Vestito e mezzo imbambolato ancora, mi conduce alla porta di uno stanzone buio buio, illuminato appena dal fioco chiarore di una candela, e che mi parve immenso. C'era un gran letto di ferro dipinto di verde e su quello, tutta coperta fino alla gola, agonizzava l'infelice mia madre che io non doveva riveder mai più, nemmeno in ritratto,
In una seggiola sedeva, cupo in faccia, mio padre; accanto due signore (erano le mogli di ufficiali che volevano tanto bene a mia madre); dall'altra parte del letto, un uomo nero nero che io non seppi mai chi potesse essere; ma che doveva essere il dottore, o il prete.
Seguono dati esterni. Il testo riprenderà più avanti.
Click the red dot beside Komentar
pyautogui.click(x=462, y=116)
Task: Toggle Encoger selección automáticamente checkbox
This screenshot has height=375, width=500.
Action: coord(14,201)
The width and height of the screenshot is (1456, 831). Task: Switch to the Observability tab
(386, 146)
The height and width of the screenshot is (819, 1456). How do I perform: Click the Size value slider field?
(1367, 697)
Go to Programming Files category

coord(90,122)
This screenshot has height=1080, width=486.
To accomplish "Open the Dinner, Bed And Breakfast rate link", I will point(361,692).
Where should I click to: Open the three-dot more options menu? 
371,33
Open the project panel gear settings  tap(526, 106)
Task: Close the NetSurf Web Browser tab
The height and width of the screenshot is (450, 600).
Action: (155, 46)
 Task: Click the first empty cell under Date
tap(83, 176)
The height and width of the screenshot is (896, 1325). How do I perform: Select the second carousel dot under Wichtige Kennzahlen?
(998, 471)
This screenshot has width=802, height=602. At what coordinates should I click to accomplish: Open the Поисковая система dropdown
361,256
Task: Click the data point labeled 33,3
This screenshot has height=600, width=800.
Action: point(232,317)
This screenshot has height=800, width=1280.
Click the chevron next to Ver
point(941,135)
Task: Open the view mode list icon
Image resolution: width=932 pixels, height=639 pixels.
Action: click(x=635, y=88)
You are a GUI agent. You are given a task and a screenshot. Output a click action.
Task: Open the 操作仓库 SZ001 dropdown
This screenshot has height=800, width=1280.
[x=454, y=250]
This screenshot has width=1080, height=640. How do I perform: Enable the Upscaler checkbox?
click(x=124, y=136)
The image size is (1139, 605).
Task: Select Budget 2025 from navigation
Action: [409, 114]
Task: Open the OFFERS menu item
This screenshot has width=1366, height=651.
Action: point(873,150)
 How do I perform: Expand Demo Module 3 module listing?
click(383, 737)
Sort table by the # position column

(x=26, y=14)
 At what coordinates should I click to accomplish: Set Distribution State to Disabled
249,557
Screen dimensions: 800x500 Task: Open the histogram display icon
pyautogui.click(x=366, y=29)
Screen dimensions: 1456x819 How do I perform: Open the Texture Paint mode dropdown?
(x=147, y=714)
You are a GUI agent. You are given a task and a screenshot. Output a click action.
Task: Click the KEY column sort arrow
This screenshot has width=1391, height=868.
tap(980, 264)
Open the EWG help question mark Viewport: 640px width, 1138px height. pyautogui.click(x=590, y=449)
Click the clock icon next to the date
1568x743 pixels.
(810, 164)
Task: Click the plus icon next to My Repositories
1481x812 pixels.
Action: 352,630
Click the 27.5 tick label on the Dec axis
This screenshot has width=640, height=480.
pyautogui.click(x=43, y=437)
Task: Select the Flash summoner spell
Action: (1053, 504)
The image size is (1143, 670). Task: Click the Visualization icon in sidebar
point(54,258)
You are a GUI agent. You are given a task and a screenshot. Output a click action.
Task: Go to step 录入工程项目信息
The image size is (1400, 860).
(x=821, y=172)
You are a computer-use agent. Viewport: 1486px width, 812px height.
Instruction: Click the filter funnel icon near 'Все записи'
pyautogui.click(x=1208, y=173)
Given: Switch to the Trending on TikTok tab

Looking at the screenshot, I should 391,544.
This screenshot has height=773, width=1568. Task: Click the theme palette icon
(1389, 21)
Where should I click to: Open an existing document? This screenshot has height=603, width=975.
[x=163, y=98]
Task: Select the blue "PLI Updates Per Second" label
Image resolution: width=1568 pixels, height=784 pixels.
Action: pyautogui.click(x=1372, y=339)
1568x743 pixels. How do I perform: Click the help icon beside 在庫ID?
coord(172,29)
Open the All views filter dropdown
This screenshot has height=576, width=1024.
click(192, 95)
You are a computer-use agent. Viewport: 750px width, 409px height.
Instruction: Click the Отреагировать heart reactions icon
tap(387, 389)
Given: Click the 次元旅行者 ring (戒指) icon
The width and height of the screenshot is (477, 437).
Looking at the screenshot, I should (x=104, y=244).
Poco ricordo di quel supremo istante; meno che fui tirato dolcemente vicino alle coperte, una mano fece atto di posarmisi sulla testa....
Un minuto dopo, mi trovai nella strada con l'ordinanza e su su pareti di neve alte, come una galleria, che sorpassavano la mia testa di molto.
Dove andavamo? cammina cammina, attraversammo la città addormentata; albeggiava appena: giungemmo di fronte a un gran palazzo il cui il portone gigantesco era chiuso, come quello di una Caserma; bussato, s'aprì una finestra, sporse una testa; quattro parole e l'usciolino tagliato nel gran portone s'aperse e apparve una giovane con una lanterna; s'entrò; e vidi correr giù, da una scala di marmo bianco con certe balaustre quadrate che ci si sarebbe potuti camminare su, la mia cara Ada, accompagnata da una signora, tutta imbacuccata.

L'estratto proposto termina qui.